- **TASK TO CARRY OUT**:
Answer these questions from the forum thread below:
(a) What journal does one poster say they are going to start?
(b) What does the poster who dislikes p values want social scientists to use more?
(c) What does one poster call changing an agreed significance threshold post hoc?

- **TEXT SHOWN**:
500 phrases from scientific publications that are correlated with bullshit

I’m going to start The Journal of Negative Results. I’m not entirely unserious about this.

4 Likes

We’ll have to disagree there. I was always taught, and continue to believe that the a p value is a binary type value in the way we use it. You either reach significance or you don’t. Getting a smaller p value than you were hoping to get doesn’t mean your results are any truer or better or “significant” in a real world context. That is the discussion preserved for effect size or another practical measure such as how many people you have to treat in order to get a positive result. Perhaps it’s like being “very” or “more” pregnant. It just doesn’t make sense (BTW I hate that pregnant or not pregnant binary I just used to illustrate the point).

BTW, I hate p values and the frequentist statistical approach. I would much prefer social scientists made more use of regression analysis where variance can be measured across multiple variables. I think this is much more useful than rejection of the null hypothesis of various single hypotheses.

Is there any reason why significance should be a strictly binary proposition? I’d think that saying so is a somewhat arbitrary proposition, grounded in convention rather than on any inherently binary nature to the idea of significance. However, agreeing on a threshold for significance beforehand, then trying to change it post hoc is goal post moving and post hoc rationalization, that is, bad science.

I think that there’s a confusion over the binary fact of whether there IS or ISN’T a correlation with our certainty of whether we know there is a correlation.

- **DATASET EXTRACT**:
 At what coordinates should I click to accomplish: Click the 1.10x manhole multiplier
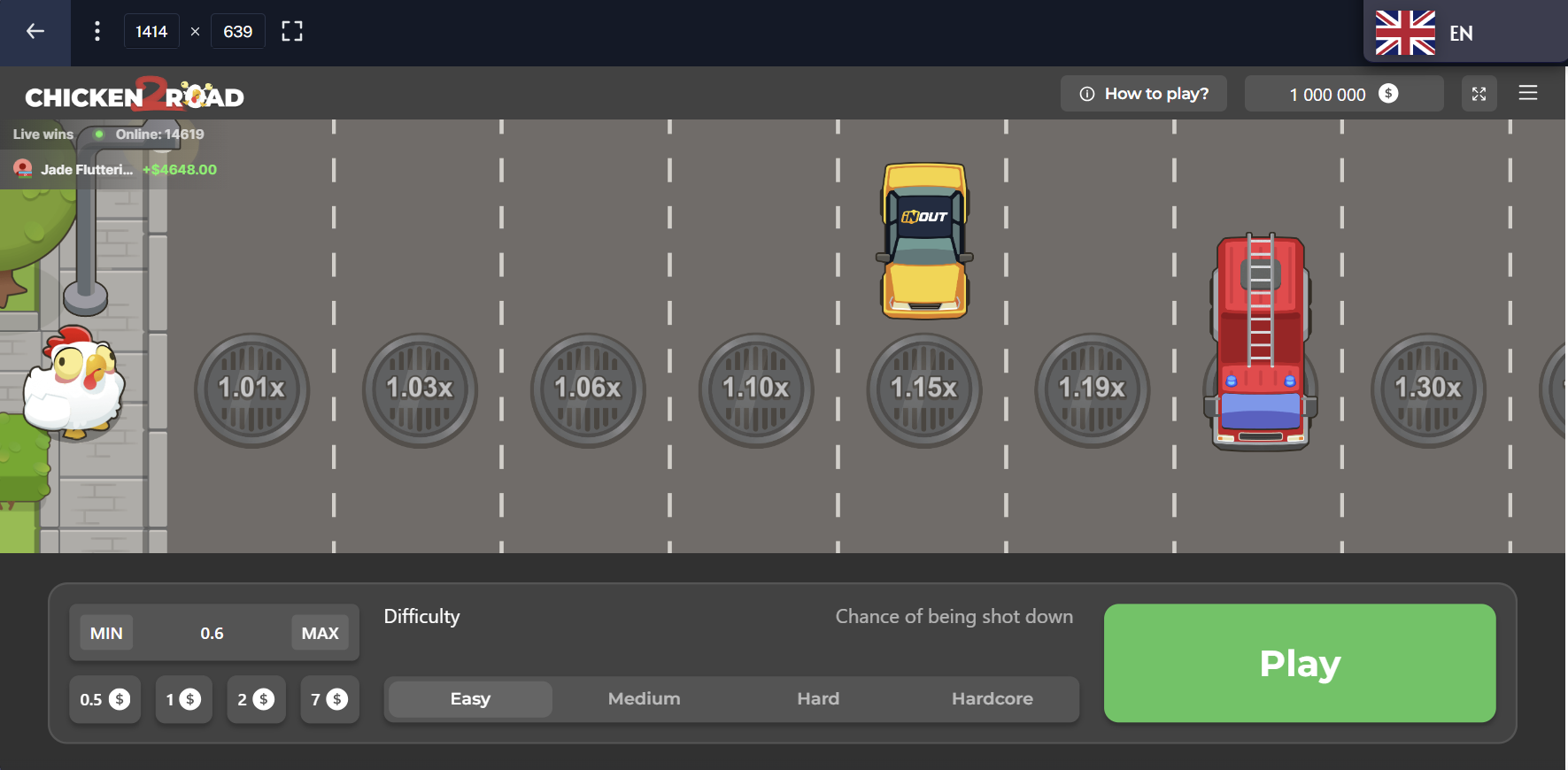(755, 389)

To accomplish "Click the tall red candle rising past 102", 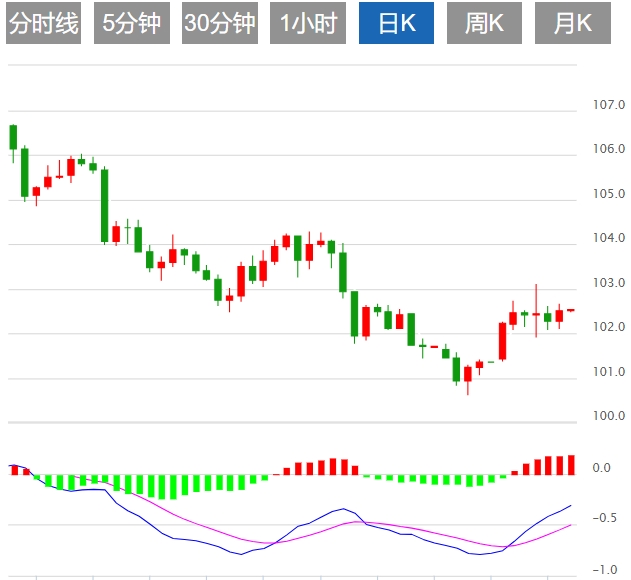I will tap(502, 340).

- **OUTPUT FOR THIS EXERCISE**:
(a) The Journal of Negative Results.
(b) Regression analysis.
(c) Goal post moving and post hoc rationalization, that is, bad science.